DOCUMENT SECTION.
** START **

Thanks! Yeah, done now.

>>  };
>>
>>  /* Limit any path through the tree to 256KB worth of instructions. */
>> @@ -448,6 +450,10 @@ static long seccomp_attach_filter(unsigned int flags,
>>                       return ret;
>>       }
>>
>> +     /* Set process-killing flag, if present. */
>> +     if (flags & SECCOMP_FILTER_FLAG_KILL_PROCESS)
>> +             filter->kill_process = true;
>> +
>>       /*
>>        * If there is an existing filter, make it the prev and don't drop its
>>        * task reference.
>> @@ -658,7 +664,11 @@ static int __seccomp_filter(int this_syscall, const struct seccomp_data *sd,
>>                       seccomp_init_siginfo(&info, this_syscall, data);
>>                       do_coredump(&info);
>>               }
>> -             do_exit(SIGSYS);
>> +             /* Kill entire thread group if requested (or went haywire). */
>> +             if (!match || match->kill_process)
>
> I found this conditional to be a little surprising. I would have expected:
>
> if (match && match->kill_process)
>         do_group_exit(SIGSYS);
> else
>         do_exit(SIGSYS);
>
> A resulting NULL match pointer is unexpected but callers of
> seccomp_run_filters() are expected to handle such a situation so it is
> possible. Are you preferring to fail closed as much as possible
> (considering that killing the process is more restrictive than killing
> the thread)?

Yeah, that was my thinking. The only way for this to happen is if we
have a totally impossible state: NULL filter in struct seccomp but
seccomp mode is non-zero. I'll add a comment above this.

> I don't know the specific situations that would result in the match
> pointer not being set in seccomp_run_filters() but I'm curious if
> existing, old userspace code that only expected the thread to be killed
> could potentially tickle such a situation and result in the entire
> thread group being unexpectedly killed.

** END **

PROVIDED MATERIAL.
** START **

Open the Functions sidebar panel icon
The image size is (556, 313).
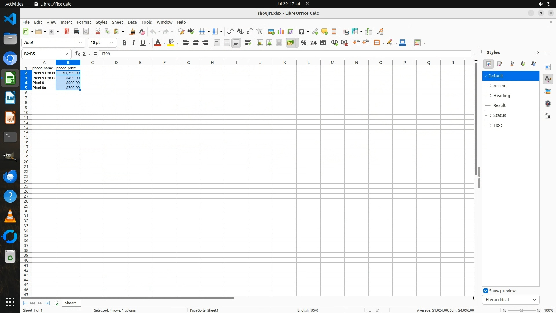click(548, 116)
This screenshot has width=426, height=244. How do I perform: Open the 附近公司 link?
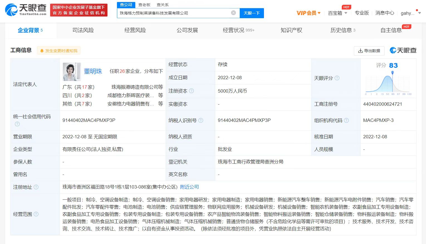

** END **

TO BE DONE.
1) Answer these about the seccomp review thread above:
(a) To how much worth of instructions is any path through the tree limited?
(b) Which flag, when present, causes filter->kill_process to be set to true?
(c) According to the reply, what impossible state is the only way for a NULL match to happen?
2) Can you copy the seccomp review thread word for word, starting with "Yeah, that was" and going on through "being unexpectedly killed."?
3) Which function names appear in the seccomp review thread above? List every one.

ANSWERS GIVEN.
1)
(a) 256KB
(b) SECCOMP_FILTER_FLAG_KILL_PROCESS
(c) A NULL filter in struct seccomp while the seccomp mode is non-zero

2)
Yeah, that was my thinking. The only way for this to happen is if we
have a totally impossible state: NULL filter in struct seccomp but
seccomp mode is non-zero. I'll add a comment above this.

> I don't know the specific situations that would result in the match
> pointer not being set in seccomp_run_filters() but I'm curious if
> existing, old userspace code that only expected the thread to be killed
> could potentially tickle such a situation and result in the entire
> thread group being unexpectedly killed.

3)
seccomp_attach_filter
__seccomp_filter
seccomp_init_siginfo
do_coredump
do_exit
do_group_exit
seccomp_run_filters